Nouvelle année … nouveaux taux ! En effet, les premiers taux d’intérêts du mois de janvier 2026 sont arrivés, annoncés notamment par Vousfinancer, un réseau de 150 agences de courtage en crédits immobiliers. Et comme prévu, les taux sont restés quasi stables, ne subissant qu’une très légère hausse oscillant entre 0,05% et 0,10%. Une évolution modérée qui ne vient pas de nulle part : «Après l’augmentation du taux d’emprunt d’Etat à 10 ans en décembre à plus de 3,6%, il n’est pas étonnant que les banques affichent des hausses de taux en ce début d’année, avance Julie Bachet, directrice générale de Vousfinancer. Ce taux est redescendu depuis, sans pour autant passer en dessous des 3,5%.
En l’espèce, voici ce que donnent les taux en janvier 2026 :
- 3,20% pour un emprunt sur 15 ans.
- 3,40% pour un emprunt sur 20 ans.
- 3,60% pour un emprunt sur 25 ans.
Pour les mieux lotis, soit en raison de leur projet soit de leur meilleure solvabilité, les taux les plus bas peuvent s’élever à 2,8% pour un prêt sur 15 ans et 2,95% pour des prêts sur 20 et 25 ans.

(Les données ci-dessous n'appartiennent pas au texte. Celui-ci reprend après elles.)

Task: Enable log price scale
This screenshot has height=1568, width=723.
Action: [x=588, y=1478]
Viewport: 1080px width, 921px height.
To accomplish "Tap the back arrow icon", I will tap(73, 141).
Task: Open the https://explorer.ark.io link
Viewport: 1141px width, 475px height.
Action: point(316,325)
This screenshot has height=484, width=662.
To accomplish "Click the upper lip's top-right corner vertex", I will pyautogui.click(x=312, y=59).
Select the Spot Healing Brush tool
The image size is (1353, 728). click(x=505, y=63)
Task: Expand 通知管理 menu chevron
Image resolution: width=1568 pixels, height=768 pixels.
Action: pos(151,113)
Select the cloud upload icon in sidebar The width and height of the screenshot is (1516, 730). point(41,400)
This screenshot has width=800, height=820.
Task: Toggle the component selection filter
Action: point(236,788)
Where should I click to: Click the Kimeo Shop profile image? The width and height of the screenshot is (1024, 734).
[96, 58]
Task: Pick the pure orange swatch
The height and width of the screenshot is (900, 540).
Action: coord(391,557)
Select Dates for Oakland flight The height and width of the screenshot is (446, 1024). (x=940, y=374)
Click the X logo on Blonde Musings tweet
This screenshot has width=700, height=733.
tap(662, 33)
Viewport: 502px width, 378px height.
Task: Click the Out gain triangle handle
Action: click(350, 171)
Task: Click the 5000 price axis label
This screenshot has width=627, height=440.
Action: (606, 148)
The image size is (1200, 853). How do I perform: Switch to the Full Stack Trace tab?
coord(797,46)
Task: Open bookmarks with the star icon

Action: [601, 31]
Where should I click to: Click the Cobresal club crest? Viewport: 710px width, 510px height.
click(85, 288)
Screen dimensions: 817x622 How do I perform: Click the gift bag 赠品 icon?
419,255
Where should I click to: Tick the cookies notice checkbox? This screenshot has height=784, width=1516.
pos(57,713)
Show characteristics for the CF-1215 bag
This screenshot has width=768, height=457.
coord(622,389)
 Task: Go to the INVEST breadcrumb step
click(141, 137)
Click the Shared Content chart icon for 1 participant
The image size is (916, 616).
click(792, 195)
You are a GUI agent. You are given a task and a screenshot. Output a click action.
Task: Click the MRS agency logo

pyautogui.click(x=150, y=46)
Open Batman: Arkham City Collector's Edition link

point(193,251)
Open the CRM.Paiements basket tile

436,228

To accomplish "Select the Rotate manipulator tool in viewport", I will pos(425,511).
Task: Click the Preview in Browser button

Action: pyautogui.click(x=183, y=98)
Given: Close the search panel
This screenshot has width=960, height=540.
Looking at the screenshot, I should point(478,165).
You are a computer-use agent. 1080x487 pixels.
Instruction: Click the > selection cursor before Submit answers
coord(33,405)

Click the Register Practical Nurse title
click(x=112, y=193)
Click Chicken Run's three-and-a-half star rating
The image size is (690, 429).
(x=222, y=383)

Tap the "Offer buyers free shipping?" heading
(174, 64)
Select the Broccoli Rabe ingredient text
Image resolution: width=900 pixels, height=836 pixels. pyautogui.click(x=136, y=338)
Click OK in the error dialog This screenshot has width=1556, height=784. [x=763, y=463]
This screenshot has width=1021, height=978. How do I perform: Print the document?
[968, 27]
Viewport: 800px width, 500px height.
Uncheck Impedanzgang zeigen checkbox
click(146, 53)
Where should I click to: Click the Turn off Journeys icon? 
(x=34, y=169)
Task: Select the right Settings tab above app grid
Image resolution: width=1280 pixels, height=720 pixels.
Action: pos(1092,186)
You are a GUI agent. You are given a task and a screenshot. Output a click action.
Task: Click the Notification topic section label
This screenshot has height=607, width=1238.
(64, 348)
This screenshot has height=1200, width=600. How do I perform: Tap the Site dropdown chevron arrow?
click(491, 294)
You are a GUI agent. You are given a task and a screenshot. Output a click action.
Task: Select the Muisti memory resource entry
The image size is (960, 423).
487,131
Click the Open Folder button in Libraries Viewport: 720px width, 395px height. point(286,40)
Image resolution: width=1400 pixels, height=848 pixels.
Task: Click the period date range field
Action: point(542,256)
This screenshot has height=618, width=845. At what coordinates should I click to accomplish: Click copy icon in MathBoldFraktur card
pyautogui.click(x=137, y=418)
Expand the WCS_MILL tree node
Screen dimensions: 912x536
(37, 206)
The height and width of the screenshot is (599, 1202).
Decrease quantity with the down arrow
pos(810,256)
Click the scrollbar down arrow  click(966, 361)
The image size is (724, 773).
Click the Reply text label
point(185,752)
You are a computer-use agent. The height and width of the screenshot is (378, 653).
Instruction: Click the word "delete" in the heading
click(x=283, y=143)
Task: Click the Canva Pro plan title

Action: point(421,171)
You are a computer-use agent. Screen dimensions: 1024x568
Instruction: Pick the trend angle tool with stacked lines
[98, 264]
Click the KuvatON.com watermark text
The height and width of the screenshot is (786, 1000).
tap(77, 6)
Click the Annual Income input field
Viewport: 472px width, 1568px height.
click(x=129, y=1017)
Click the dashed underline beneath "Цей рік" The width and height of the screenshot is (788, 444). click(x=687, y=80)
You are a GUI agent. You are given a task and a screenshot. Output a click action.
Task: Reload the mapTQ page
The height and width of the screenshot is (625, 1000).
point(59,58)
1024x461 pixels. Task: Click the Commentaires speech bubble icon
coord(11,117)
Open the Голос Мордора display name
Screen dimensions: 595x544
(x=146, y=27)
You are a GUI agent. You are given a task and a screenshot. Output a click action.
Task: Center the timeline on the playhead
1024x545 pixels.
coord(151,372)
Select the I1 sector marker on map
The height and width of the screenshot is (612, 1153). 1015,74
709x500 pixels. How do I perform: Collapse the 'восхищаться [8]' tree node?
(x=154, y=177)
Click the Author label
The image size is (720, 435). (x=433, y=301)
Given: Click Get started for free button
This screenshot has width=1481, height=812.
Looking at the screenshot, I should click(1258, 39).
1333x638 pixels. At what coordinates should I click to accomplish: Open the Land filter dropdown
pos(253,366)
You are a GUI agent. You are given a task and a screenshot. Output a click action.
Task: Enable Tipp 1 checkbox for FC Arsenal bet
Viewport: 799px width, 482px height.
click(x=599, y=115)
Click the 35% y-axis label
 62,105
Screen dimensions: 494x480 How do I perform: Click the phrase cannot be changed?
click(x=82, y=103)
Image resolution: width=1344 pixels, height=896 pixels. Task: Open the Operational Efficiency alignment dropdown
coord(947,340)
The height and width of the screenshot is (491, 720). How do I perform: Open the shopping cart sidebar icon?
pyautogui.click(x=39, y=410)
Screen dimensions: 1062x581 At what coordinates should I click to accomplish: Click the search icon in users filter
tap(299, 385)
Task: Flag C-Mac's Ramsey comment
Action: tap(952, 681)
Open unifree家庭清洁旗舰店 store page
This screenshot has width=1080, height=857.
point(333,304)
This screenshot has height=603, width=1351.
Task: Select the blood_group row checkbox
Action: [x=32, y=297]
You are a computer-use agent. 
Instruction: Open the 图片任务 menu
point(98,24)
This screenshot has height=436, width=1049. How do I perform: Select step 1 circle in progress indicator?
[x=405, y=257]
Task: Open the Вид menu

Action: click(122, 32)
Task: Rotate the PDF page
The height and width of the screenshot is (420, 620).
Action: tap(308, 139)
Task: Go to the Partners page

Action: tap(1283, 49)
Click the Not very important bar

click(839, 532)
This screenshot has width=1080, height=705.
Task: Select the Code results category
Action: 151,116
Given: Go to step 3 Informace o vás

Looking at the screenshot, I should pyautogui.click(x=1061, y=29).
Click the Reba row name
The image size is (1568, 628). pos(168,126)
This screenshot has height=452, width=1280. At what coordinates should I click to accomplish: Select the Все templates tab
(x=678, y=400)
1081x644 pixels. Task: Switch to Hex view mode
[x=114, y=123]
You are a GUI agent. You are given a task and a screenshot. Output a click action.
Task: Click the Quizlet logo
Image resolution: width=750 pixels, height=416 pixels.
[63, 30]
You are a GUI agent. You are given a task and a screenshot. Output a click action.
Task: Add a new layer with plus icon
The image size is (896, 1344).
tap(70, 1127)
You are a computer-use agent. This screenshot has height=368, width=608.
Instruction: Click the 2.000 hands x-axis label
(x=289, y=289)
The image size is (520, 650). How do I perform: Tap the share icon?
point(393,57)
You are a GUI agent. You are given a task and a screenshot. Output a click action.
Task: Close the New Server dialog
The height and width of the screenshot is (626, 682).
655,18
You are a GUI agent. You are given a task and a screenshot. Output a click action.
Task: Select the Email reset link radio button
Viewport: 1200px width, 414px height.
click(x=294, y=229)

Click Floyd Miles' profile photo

Une hausse des taux modérée pour le premier trimestre 2026 … en attendant la suite
Cette augmentation des taux devrait poursuivre sa route, pour finalement atteindre 3,5% pour un emprunt sur 20 ans - la durée moyenne d’un emprunt en France est d’environ 21 ans selon Sandrine Allonier, porte-parole de Vousfinancer - à la fin du premier trimestre 2026. Pour ceux qui ont un projet immobilier et espèrent une baisse des taux par la suite : «Il n’y a pas de baisses de taux à attendre, et même au contraire : repousser son projet, c’est s’exposer à une hausse des taux plus importante», indique Julie Bachet.
Est-ce que cette perspective poussera les potentiels acheteurs à investir dans la pierre maintenant ? Pas vraiment, pour Sandrine Allonier : «Annoncer des hausses de taux n’engendre pas des achats immobiliers, avance-t-elle. En 2026, comme en 2025, on sera sur des achats de nécessité plutôt que sur des achats d’opportunité», conclut l’experte.
Dans cet ensemble d’augmentations de taux et de perspectives peu réjouissantes, une bonne nouvelle subsiste : les prêts à taux bonifié. Ces derniers, principalement proposés par les banques régionales ou mutualistes, permettent d’emprunter à des taux bien en dessous de ceux normalement pratiqués, entre 0 et 2%. Des prêts qui ont leur succès et concernent essentiellement les primo-accédants mais aussi les acheteurs effectuant des travaux de rénovation énergétique ou ayant acheté un bien doté d’un diagnostic de performance énergétique satisfaisant, notamment car ils sont sans condition de ressources. Une bonne nouvelle pour Sandrine Allonier : «Le fait que les banques reconduisent leurs prêts à taux bonifié témoigne de la poursuite de leur stratégie de conquête de clientèle en 2026, estime-t-elle. C’est un coup de pouce important pour ceux qui ont un projet immobilier en ce début d’année !», conclut-elle.